Wow kids! The big bearded one sure did teach Lot's wife a lesson didn't he! Now you too can vent your anger at that uppity wench by constructing your very own Lot's Wife SaltLick!™ With just a plastic mold, a spoon and 250gm pack of table salt, you'll soon be smiting chattel at your leisure! Tasty too!
DISCLAIMER: Remember kids, if kidney stones were a bad thing, God wouldn't have invented them!

Or, if that's not to your liking, perhaps your budding saviour would prefer our Immaculate Conception Recreation Set!™ Set comes with 1 Virgin Mary figurine, minature first century hovel resplendent with fly-blown hessian 'door', disease infested cesspit* and maggot riddled miniature loaves and fishes. Hours of fun for all!
And remember kids, if the hovel's rockin', the archangel's knockin'

* e-coli & salmonella bacteria sold seperately

NakedApe said...


"Crucified Jesus", complete with little katsup packets of fake blood, crown of thorns, and cross.


No need for messy ketchup, they can use the same color changes w/cold water technology as the make Barbie look like an even cheaper hooker doll (a whole other rant) to make Jeebus's lashes, flogging, thorn gashes, nail holes and spear to the chest "magically" appear. OOh they could even include a little sponge whip, flog, crown, hammer and spear to dip in water and torture their savior with!!! Hours of wholesome fun.

robd said...

How about a Lazarus with Spring-Action-Resurrection?
(batteries not included).

Atheist in a mini van. said...

I'm lovin' the ideas, people.
Spring Action Lazarus...gold.

copperdog said...

Ooh! On the Adam and Eve note, the fig leaves could be magnetically attached and therefore removable for when it came time to populate the earth...er, maybe too much information. :)

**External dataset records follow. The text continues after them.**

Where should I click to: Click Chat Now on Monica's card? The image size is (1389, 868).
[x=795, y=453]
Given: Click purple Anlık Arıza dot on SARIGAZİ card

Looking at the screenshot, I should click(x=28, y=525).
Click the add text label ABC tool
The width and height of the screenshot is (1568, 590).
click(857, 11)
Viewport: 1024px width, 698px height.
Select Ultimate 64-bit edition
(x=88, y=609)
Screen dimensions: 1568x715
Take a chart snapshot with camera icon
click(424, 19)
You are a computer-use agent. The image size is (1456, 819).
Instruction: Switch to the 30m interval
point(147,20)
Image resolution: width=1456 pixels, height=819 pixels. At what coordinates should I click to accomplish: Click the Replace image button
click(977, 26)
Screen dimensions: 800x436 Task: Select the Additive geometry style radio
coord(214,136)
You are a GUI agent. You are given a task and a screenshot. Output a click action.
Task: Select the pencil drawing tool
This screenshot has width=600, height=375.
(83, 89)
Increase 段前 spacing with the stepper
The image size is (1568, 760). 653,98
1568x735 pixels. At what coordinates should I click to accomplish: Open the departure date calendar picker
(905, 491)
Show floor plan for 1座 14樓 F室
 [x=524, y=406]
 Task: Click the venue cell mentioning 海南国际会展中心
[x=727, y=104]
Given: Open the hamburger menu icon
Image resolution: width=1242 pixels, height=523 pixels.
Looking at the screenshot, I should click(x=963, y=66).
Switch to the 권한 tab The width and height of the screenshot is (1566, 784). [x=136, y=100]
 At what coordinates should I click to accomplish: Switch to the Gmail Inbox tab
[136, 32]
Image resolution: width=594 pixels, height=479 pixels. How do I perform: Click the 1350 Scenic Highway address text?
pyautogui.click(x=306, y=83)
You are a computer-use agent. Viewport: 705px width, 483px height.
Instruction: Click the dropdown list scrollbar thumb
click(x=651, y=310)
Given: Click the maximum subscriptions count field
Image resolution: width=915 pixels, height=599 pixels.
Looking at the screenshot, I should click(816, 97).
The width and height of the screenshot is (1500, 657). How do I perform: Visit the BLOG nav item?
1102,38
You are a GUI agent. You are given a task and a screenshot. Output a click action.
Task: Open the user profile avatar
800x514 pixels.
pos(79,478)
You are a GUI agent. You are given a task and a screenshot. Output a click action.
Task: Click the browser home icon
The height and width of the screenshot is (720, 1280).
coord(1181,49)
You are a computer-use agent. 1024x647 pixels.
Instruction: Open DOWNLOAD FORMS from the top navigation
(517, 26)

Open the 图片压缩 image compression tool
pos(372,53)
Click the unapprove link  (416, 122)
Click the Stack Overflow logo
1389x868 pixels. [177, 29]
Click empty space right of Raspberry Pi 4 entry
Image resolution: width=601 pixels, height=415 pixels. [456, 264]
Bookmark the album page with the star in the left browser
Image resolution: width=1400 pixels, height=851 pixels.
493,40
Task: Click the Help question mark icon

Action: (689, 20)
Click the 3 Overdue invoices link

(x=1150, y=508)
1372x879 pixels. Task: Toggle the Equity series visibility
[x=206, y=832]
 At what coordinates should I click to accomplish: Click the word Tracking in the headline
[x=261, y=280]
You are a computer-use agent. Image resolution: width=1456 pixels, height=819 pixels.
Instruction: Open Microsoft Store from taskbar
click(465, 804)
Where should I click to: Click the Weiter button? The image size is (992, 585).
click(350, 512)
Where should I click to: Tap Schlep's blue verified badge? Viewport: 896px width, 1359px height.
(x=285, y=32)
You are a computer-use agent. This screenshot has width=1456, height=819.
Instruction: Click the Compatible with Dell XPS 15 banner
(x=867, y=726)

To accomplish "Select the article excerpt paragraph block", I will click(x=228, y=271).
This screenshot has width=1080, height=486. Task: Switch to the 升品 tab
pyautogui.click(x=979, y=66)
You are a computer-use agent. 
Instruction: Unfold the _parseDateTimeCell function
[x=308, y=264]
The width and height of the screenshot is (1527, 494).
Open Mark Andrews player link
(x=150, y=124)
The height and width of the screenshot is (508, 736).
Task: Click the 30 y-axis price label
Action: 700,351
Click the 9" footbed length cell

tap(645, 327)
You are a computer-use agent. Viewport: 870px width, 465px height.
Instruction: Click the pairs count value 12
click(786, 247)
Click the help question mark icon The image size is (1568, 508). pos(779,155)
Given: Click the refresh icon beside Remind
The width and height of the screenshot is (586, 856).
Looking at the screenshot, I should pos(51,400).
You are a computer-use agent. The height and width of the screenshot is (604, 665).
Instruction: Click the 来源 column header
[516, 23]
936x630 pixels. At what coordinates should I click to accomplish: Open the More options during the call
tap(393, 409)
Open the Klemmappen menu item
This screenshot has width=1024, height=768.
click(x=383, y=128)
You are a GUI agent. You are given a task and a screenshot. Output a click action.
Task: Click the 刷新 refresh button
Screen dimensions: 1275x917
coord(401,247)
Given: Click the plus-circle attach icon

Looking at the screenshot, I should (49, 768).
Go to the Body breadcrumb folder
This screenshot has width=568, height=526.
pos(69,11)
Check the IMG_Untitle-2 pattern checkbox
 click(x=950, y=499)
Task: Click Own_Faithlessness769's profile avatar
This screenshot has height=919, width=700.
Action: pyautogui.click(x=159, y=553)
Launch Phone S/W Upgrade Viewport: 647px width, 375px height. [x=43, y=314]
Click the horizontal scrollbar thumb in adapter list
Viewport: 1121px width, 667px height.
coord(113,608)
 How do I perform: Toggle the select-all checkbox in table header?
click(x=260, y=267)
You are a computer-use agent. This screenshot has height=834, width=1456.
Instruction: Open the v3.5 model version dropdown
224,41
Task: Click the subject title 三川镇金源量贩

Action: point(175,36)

Sean the Blogonaut F.C.D. said...

I'll wait until the heresy set comes out. The Jesus and Mary- sacred marriage pack and the Jesus in the Hindu-Kush set.

AlisonM said...

Too bad I threw it out - the kids used to have a "Don't Wake Daddy" game, and the Daddy figure would spring up to a seated position in the bed. A little white hair, some wrinkles painted on, and he'd be a perfect Lazarus. And I'm gonna look for the perfect salt shaker and Photoshop a Mrs. Lot for all you people. Heh.

Paul said...

I hope they're a part of a larger range of toys. Epic battles with Yahweh vs Odin vs Vishnu vs Skeletor. Yeah!

Ian Adams said...

I am so making that toy line as soon as I can round up some venture capital!